**TASK REQUIREMENTS**:
Using the records below, filter for lines that contain the string "each" and copy them out.

================================

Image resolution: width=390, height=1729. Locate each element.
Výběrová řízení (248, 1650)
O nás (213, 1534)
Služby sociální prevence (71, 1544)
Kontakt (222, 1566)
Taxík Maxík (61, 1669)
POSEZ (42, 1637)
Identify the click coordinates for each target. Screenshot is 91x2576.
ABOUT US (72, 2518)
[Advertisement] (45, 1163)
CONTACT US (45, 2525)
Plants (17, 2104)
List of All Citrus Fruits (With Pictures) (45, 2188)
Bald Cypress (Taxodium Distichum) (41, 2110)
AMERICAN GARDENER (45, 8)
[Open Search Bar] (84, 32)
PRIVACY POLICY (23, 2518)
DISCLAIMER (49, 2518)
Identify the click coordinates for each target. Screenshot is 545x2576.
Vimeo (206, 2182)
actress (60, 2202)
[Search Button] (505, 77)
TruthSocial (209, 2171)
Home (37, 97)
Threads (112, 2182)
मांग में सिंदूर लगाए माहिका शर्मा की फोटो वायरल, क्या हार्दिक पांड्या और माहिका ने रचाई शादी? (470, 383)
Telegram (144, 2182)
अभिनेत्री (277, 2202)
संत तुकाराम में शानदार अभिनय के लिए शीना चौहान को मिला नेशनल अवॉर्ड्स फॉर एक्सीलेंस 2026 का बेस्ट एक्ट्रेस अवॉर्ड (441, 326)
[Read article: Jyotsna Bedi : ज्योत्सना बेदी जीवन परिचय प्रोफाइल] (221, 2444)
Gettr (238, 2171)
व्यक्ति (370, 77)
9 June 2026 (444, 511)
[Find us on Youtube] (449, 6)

================================

**WORKED SOLUTION**:
Image resolution: width=390, height=1729. Locate each element.
Identify the click coordinates for each target. Screenshot is 91x2576.
Identify the click coordinates for each target. Screenshot is 545x2576.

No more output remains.